Bush promoted this aspect of the plan to skeptical conservative as part of a long-term strategy to reduce entitlement spending. And you can find studies from the American Enterprise Institute that claim it’s working. But the basic problem with having the government pay insurance companies to provide elderly people with insurance rather than providing the insurance itself is that the insurance company needs to find a way to make money. You could do that by making the coverage worse, but then who’s going to want to enroll? Well, what if you made the coverage a good deal worse, but then invested some of the savings into marketing and some into nice-to-have features that primarily appeal to younger and healthier seniors? Then you might end up with a client base that has below-average health expenses, and that creates your profit margin. But the margins basically just come from ripping off the government.
Policymakers aren’t totally naive; the amount of money a Medicare Advantage provider gets is supposed to be based on the health profile of its client base. But it’s still the case that the dominant strategy here is to find ways to game the system. What we find in practice is that as seniors get sicker, they drop out of Medicare Advantage, so the MA “savings” come from having clients who don’t have extensive health care needs. This is disputed territory, of course, but I think the Committee for a Responsible Federal Budget is a credible arbiter of questions like “what policies reduce government spending,” and they say Medicare Advantage has $100 billion per year in overpayments.
The fire next time
I bring all this up because I think Americans are under-concerned about the “normal” risks associated with a GOP electoral win this fall.
That’s not to say that I’m not concerned about the risk that America will slip into quasi-fascist rule — Trump’s lawless and authoritarian behavior is very worrying. But it’s also covered extensively, and I think it’s worrying in the sense of “there’s a five percent chance this could happen and that’s way too high” rather than in the sense of “this is likely to happen.”
What is likely to happen if Trump wins is that he’ll have a senate majority at his back that is larger and more conservative than the one he had in 2017. And while his skills operating the levers of power are still sub-par, he’ll be better at this aspect of the job than he was the first time around.
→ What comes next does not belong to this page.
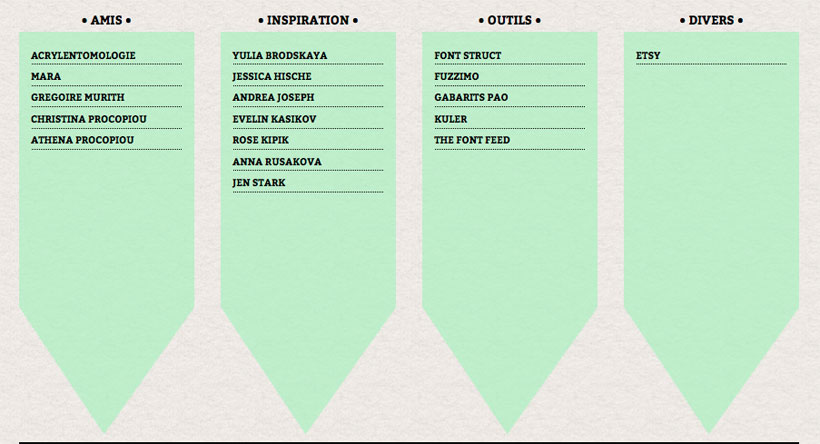Screen dimensions: 820x444
Task: Click the Outils column heading
Action: point(509,20)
What’s more, corporate America and the other normal bulwarks of conservative politics no longer regard Trump as an aberrant figure who is likely to depart the scene. He’ll have what Bush had: solid backing from all the usual forces of conservatism.
What will a freshly empowered conservative coalition actually do in power?
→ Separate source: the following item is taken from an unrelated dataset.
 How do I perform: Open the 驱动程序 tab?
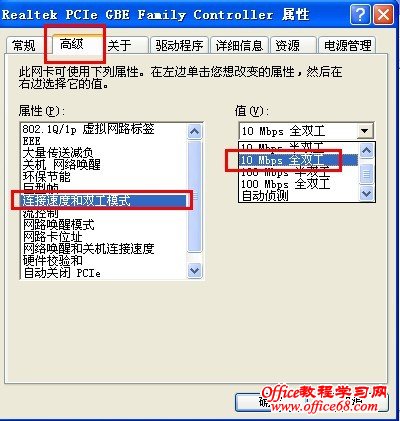tap(179, 45)
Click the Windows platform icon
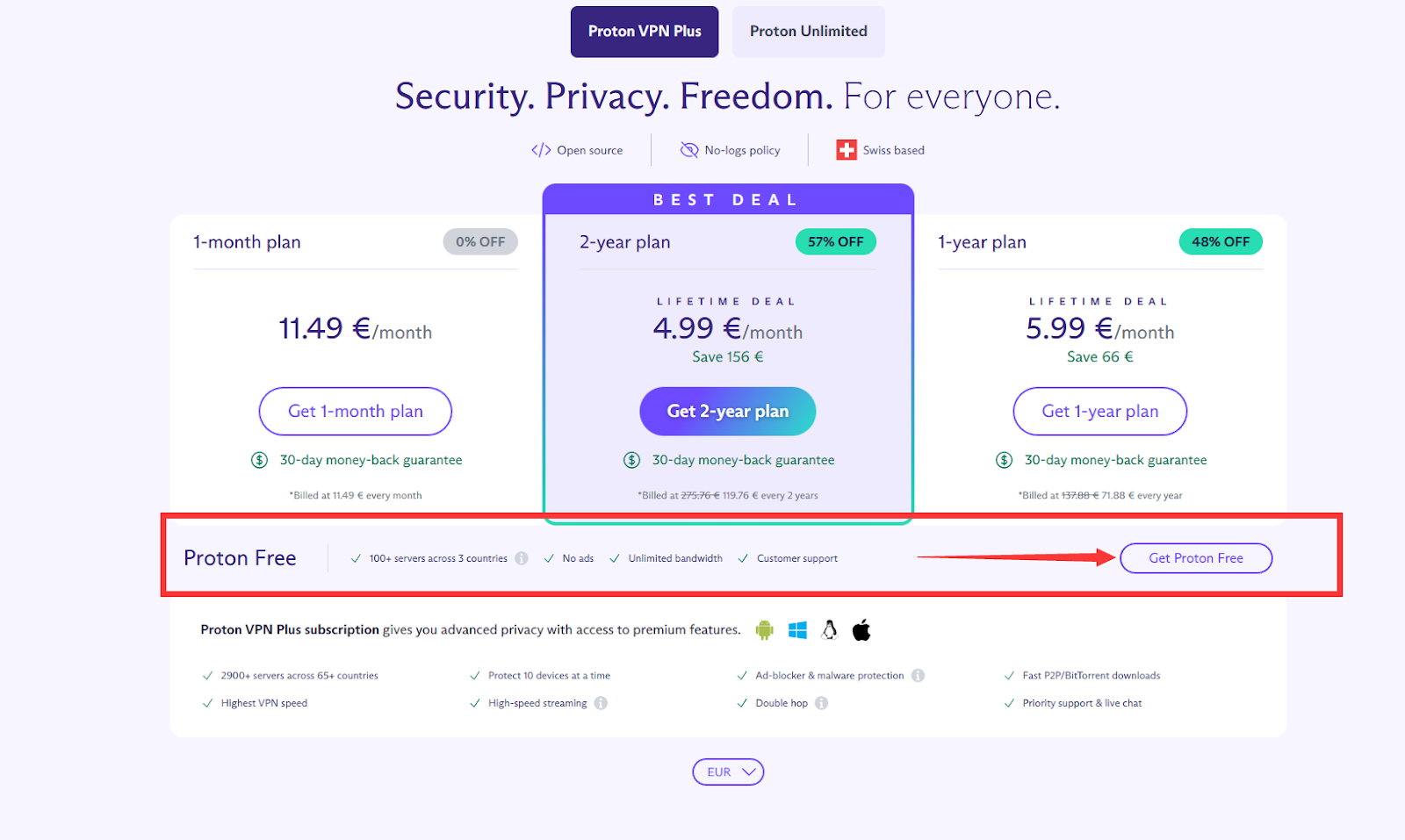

I have no idea, in part because Trump doesn’t like to communicate about public policy ideas, in part because Trump is a huge liar, and in part because there’s very little journalistic interest in this question.
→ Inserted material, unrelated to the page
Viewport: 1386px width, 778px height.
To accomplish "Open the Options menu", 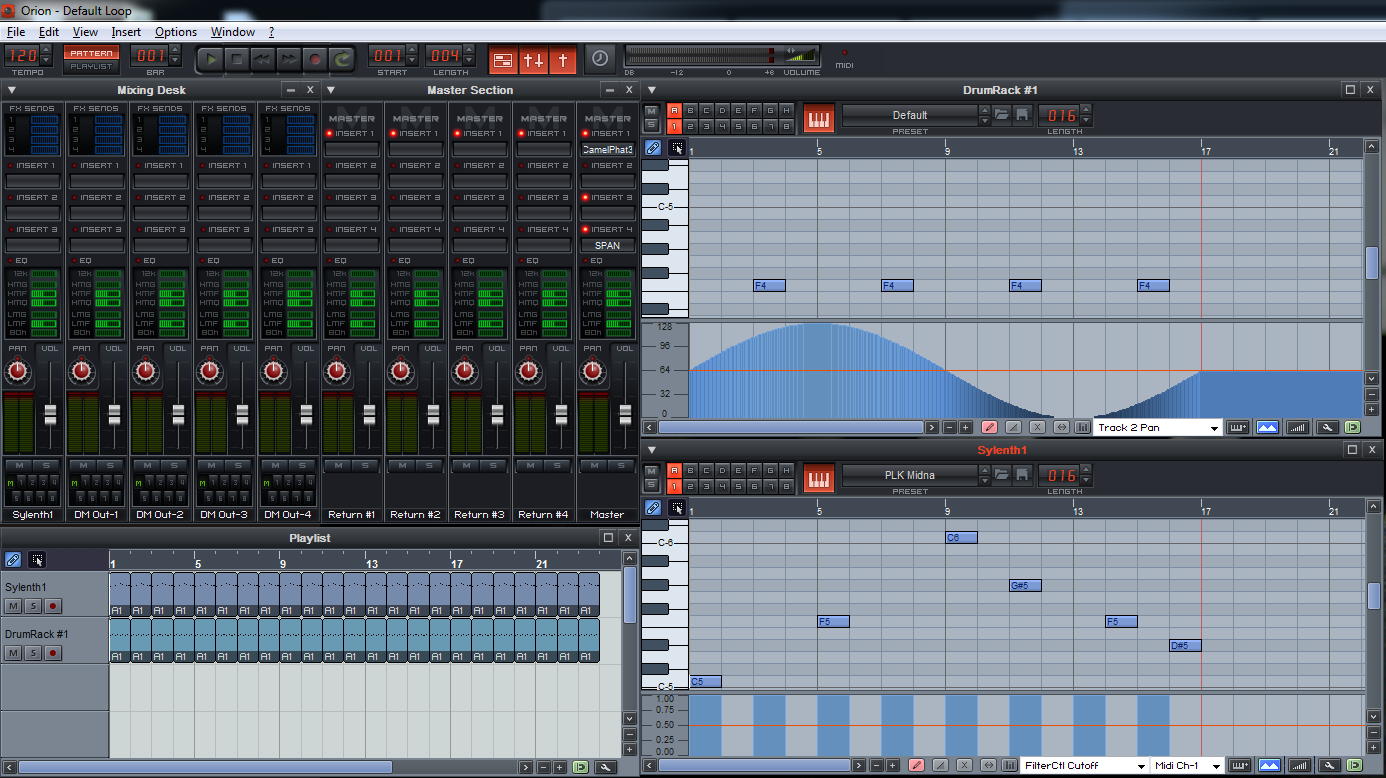I will pos(175,32).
But I’ve seen very little to suggest that conservatives have reckoned in any meaningful way with why Bush-era decision making was so bad or tried to figure out how to do better. There’s a vague sense that the upshot of all this is that “neocons” are bad and so we should let Russia conquer Ukraine. Maybe they’ll flip from embracing free trade while lazily refusing to do anything to address the downsides to just embracing the most blinkered and fallacious defense of protectionism. But the conservative movement seems to have lost the brainpower and capacity required to analyze issues on the merits. Their stated governing agenda is to walk into a situation with high interest rates, increase inflationary pressures, and create a huge fiscal crisis. I’ve written an entire article on Bush screwing everything up, and I didn’t even get to the huge recession that ended his term. I’m worried!